EXEMPLOS [GCAD, Pg. 1.867]

Assim, outro aspecto que tem de ser referido diz respeito à total ausência de comunicação escrita e, muito menos, áudio-visual. E, na província de Trás-os-Montes e Alto Douro, ainda agora não chega toda a comunicação social escrita e, quanto às novas tecnologias, existem ainda muitas e grandes zonas mortas para os telemóveis, a internet e, até, a televisão (e cabo só por satélite) e a rádio. [Escrito em 2008]

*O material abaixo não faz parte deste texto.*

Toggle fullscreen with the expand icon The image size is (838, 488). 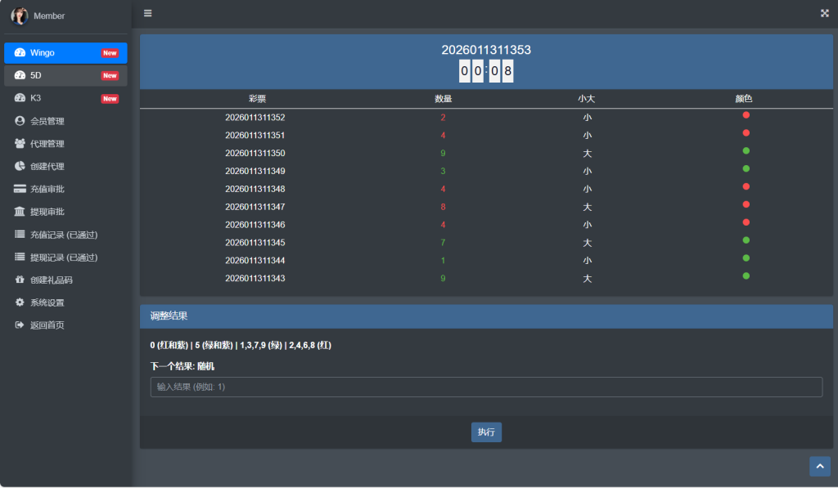[x=824, y=13]
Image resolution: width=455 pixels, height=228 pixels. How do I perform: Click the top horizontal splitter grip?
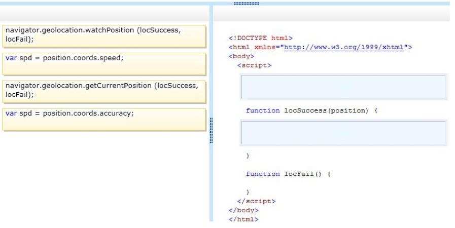247,4
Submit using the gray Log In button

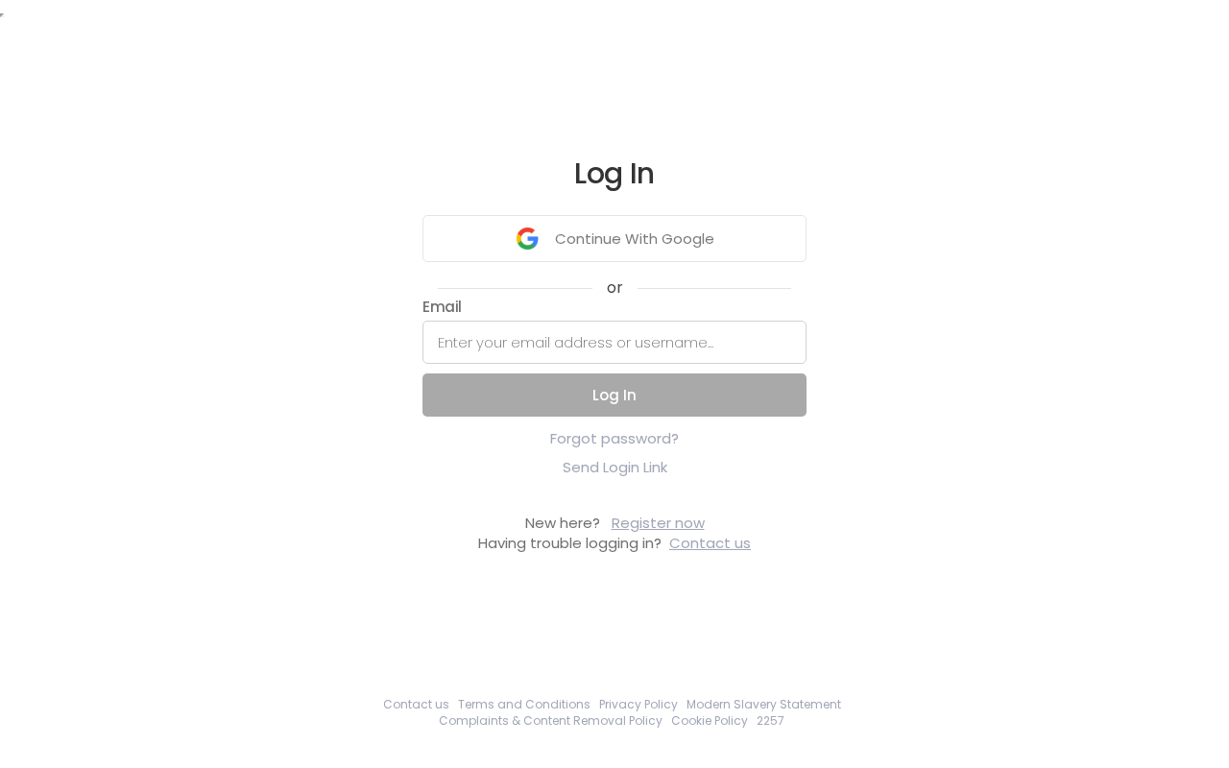(x=615, y=396)
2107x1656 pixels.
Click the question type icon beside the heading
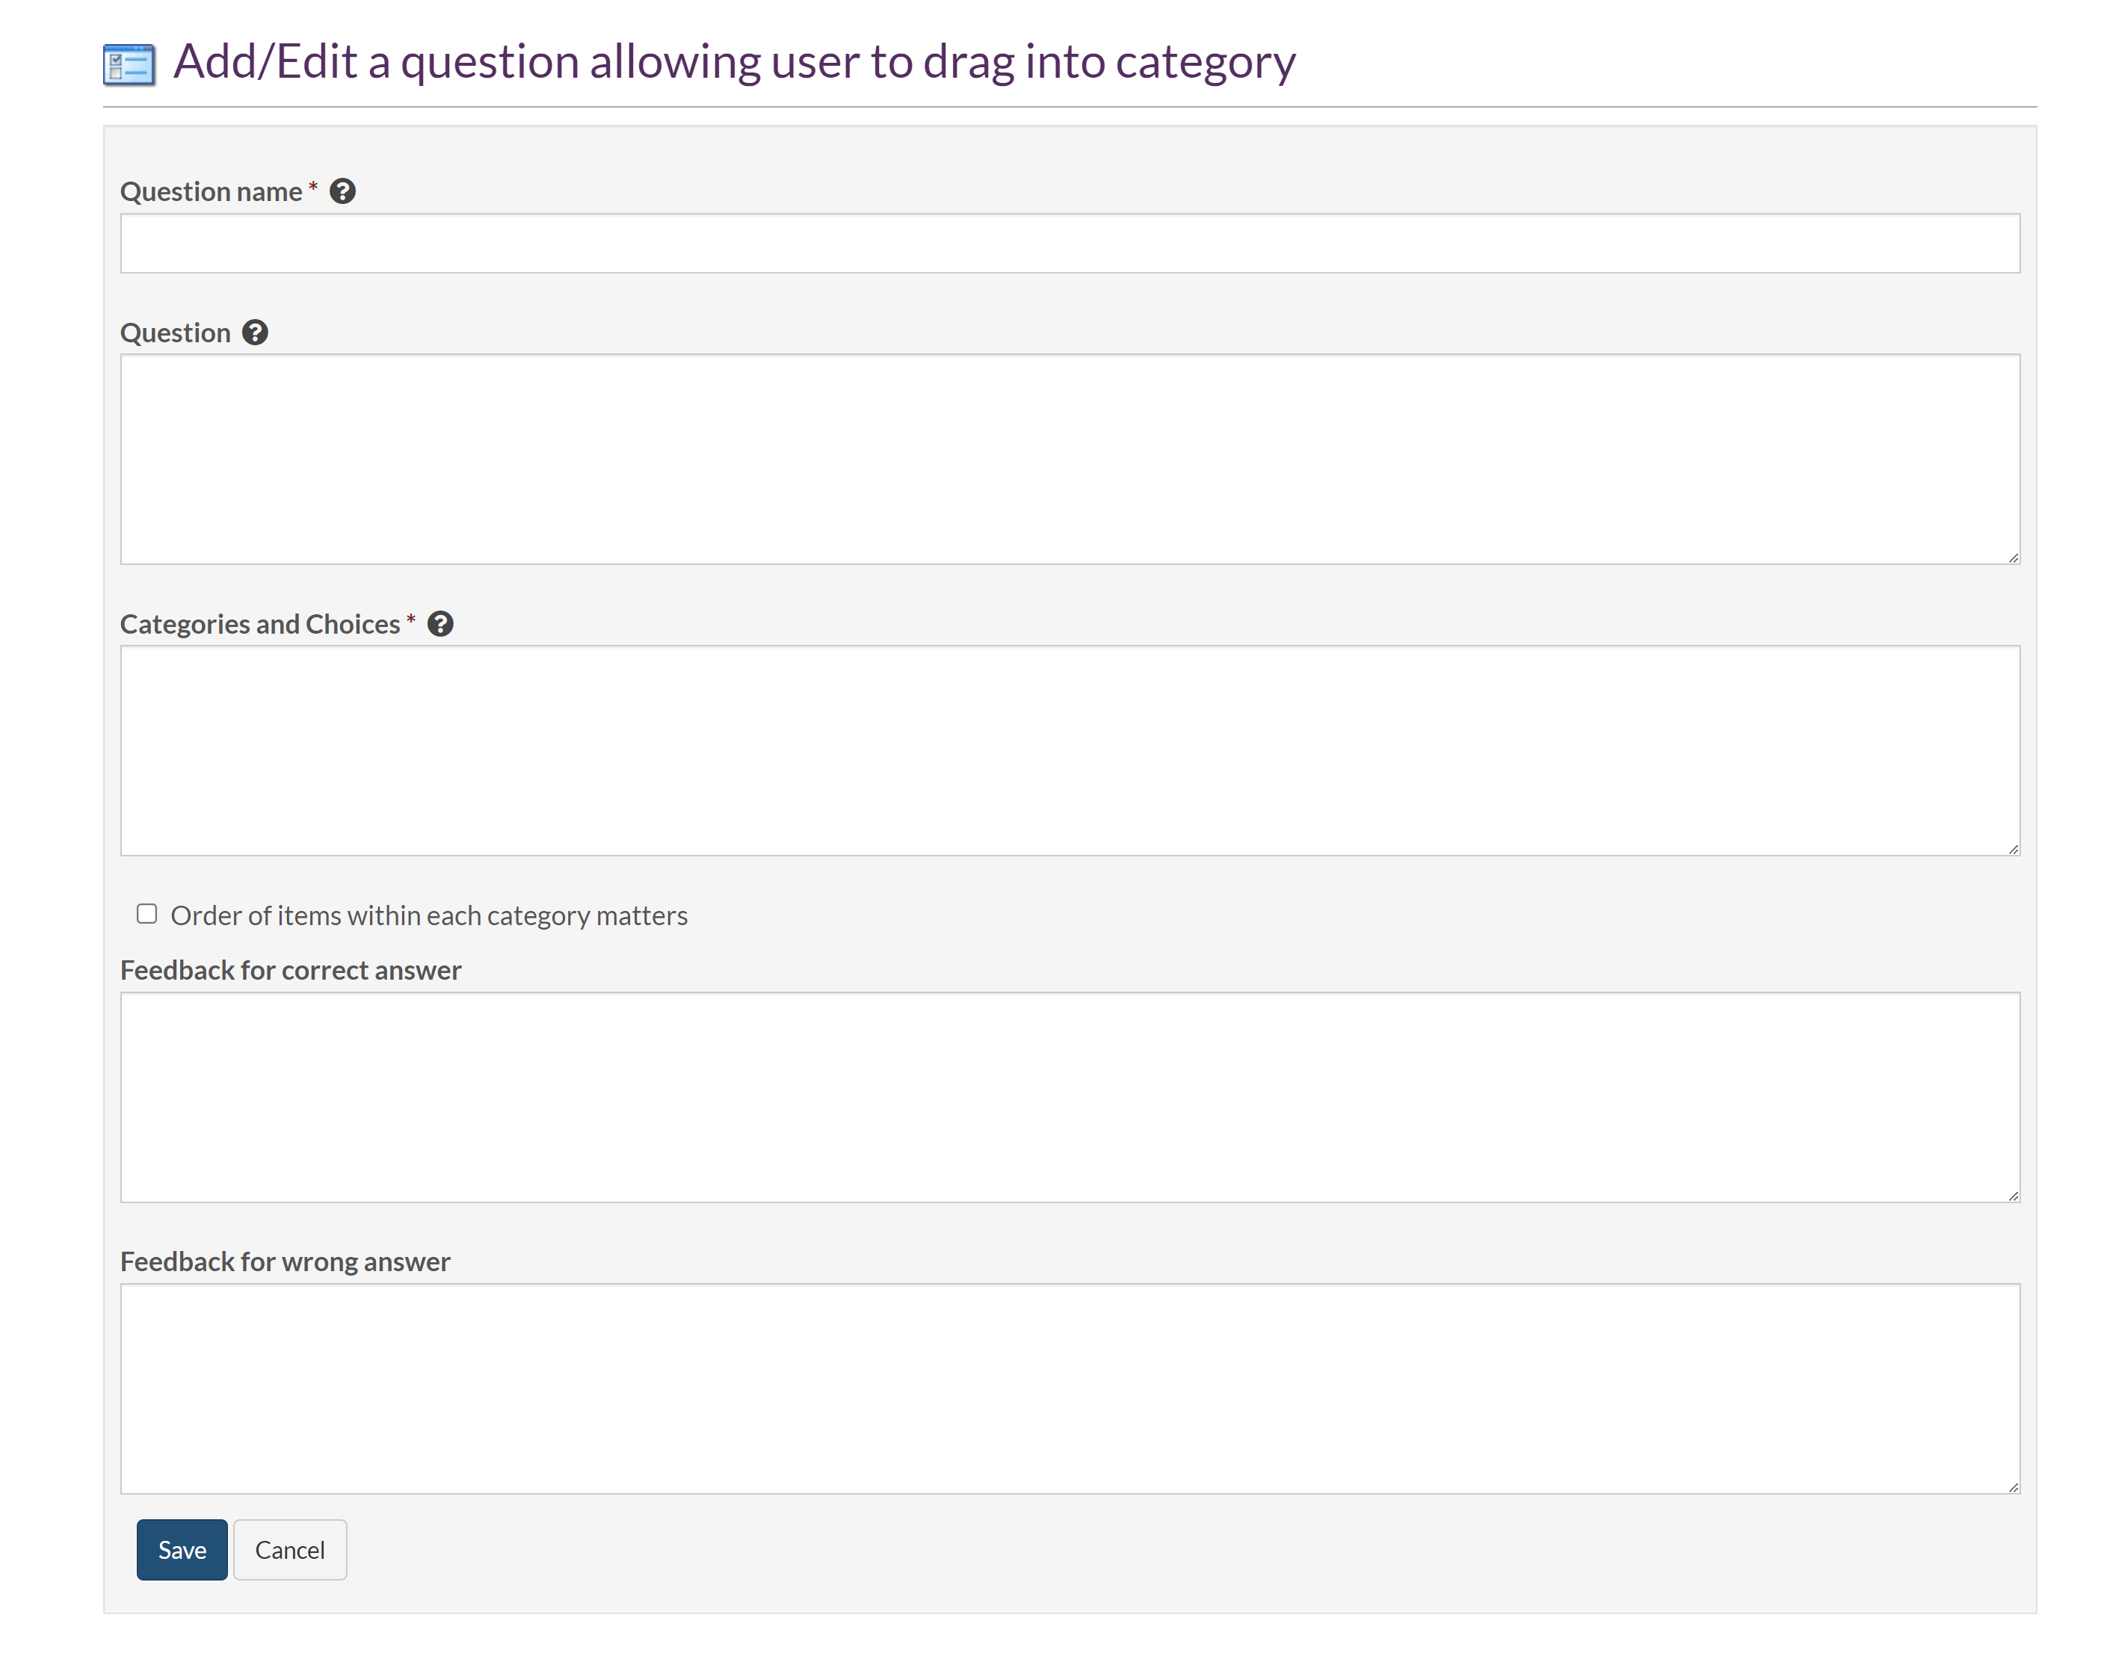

Teremos de nos situar em épocas em que as horas de leitura de livros e jornais, rádio e, sobretudo, as muitas horas diárias de televisão (estatisticamente são 3 horas cada pessoa, na actualidade) eram passadas a trabalhar, ou em convívios com familiares e amigos. Quer no trabalho, quer em casa, quer com amigos, falava-se ou dialogava-se muitíssimo mais do que actualmente e a transmissão de vivências e saberes realizava-se de forma, por regra, informal e inconsciente.
Assim, grande parte dos processos de aprendizagem (e diversão) passavam pelo convívio pessoal e empático, interactivo, mas sem intervenção exterior e, ainda, sem escolas nem mestres.
A tradição oral baseia-se em fórmulas rimadas e também em ritmos próprios, nem sempre rimados, que possibilitam a transição das memórias através dos séculos, sem serem escritas.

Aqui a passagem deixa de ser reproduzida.